Task data >>
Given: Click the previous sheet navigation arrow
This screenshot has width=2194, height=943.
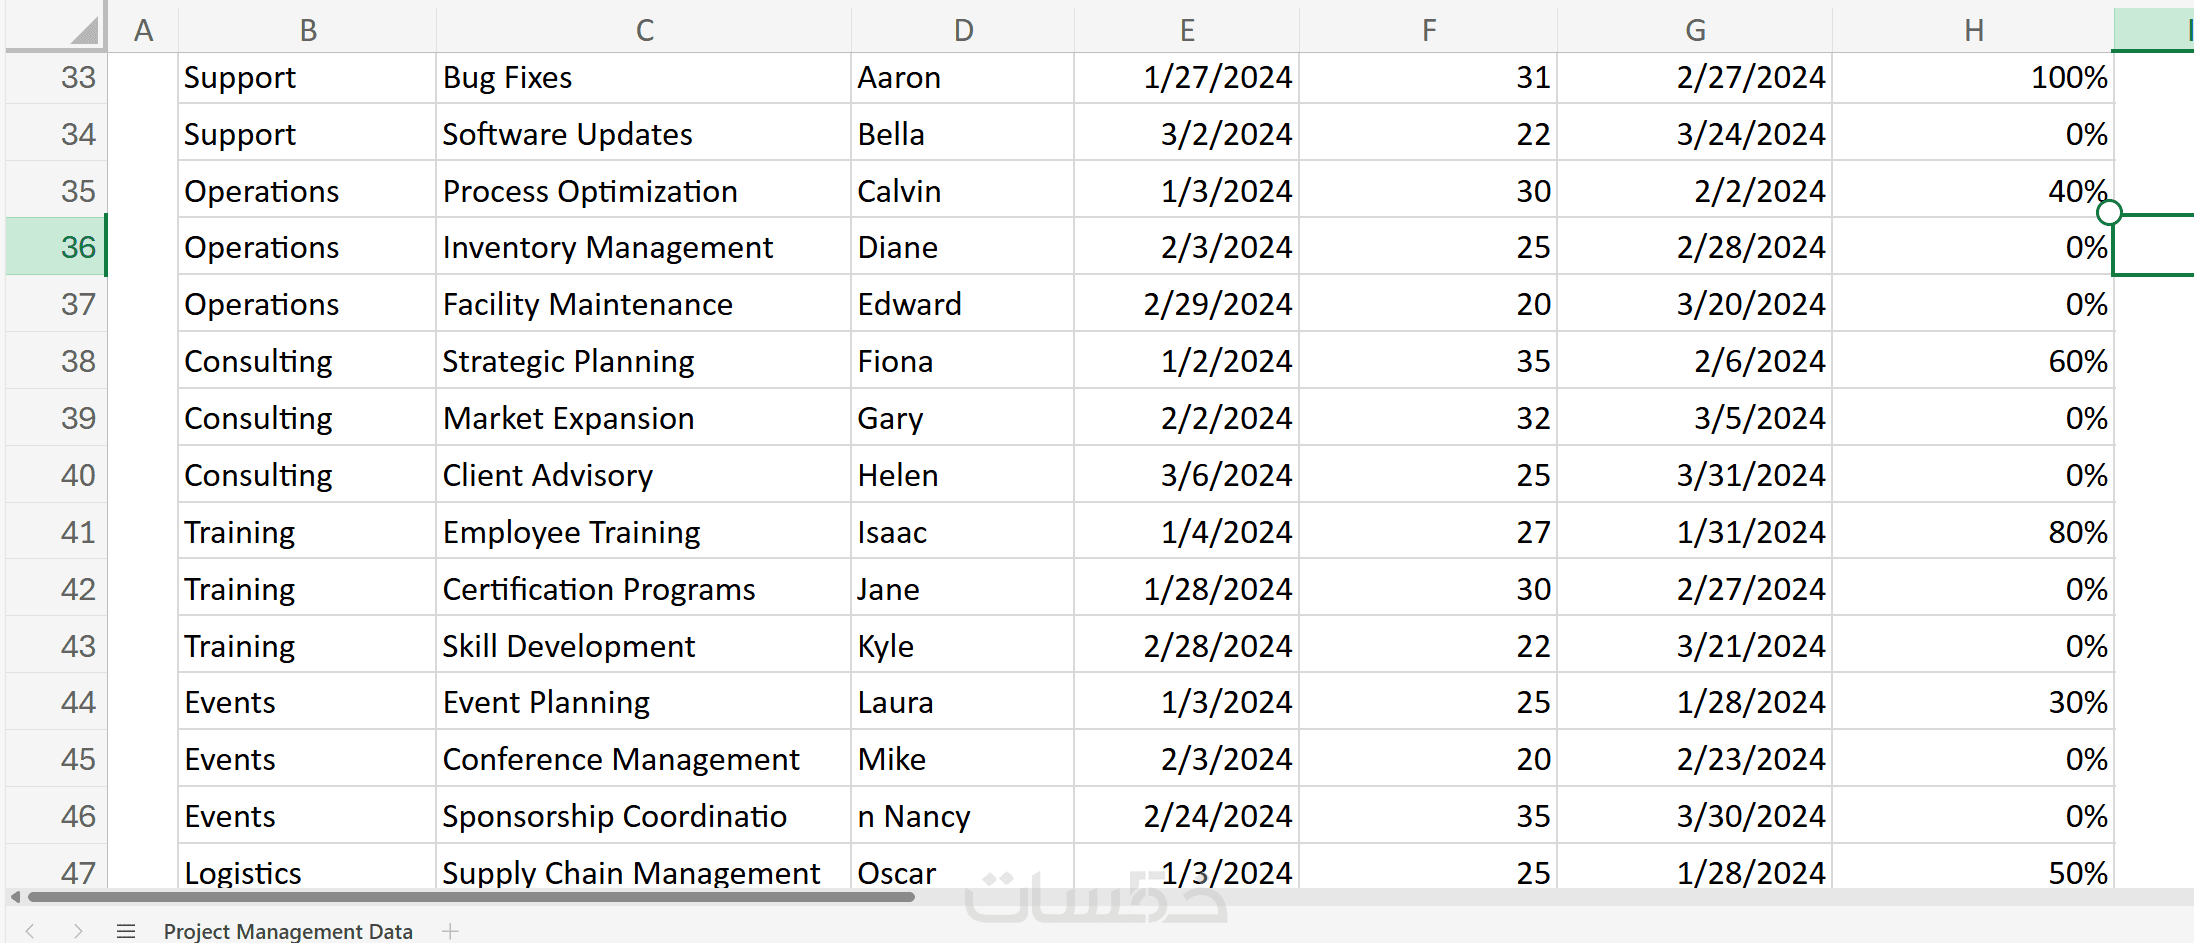Looking at the screenshot, I should click(30, 931).
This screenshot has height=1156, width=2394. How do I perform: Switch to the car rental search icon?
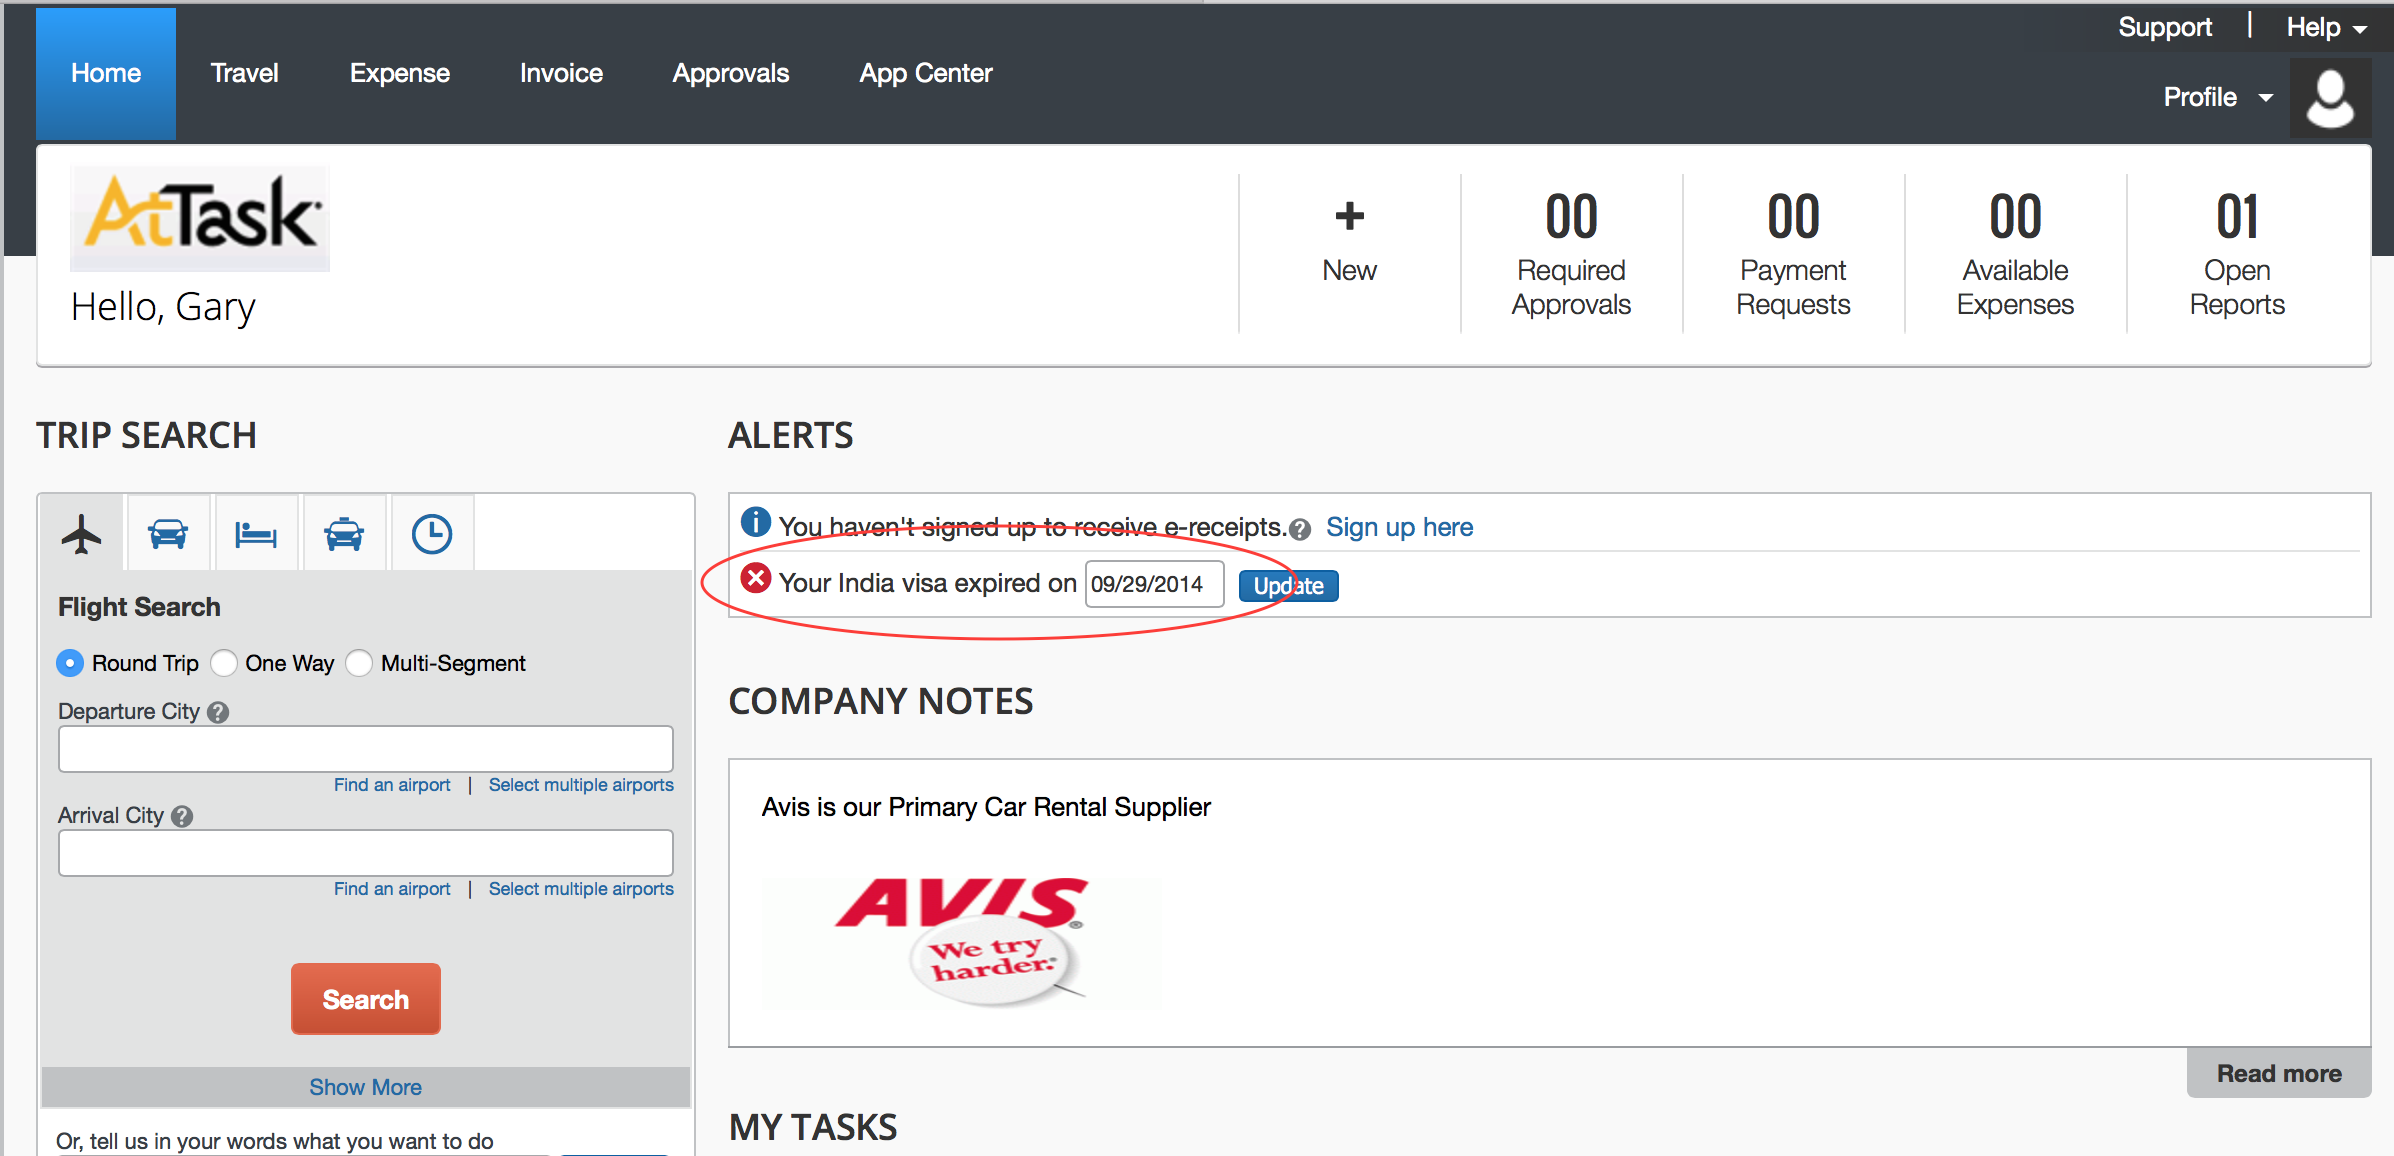tap(168, 534)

Exercise aim >> The answer consists solely of the lines from the one holding "This screenshot has height=1156, width=2394." through the last line of the entries above, set down verbatim, without any pictures.

Answer box >>
This screenshot has height=1156, width=2394. How do I perform: Switch to the car rental search icon?
tap(168, 534)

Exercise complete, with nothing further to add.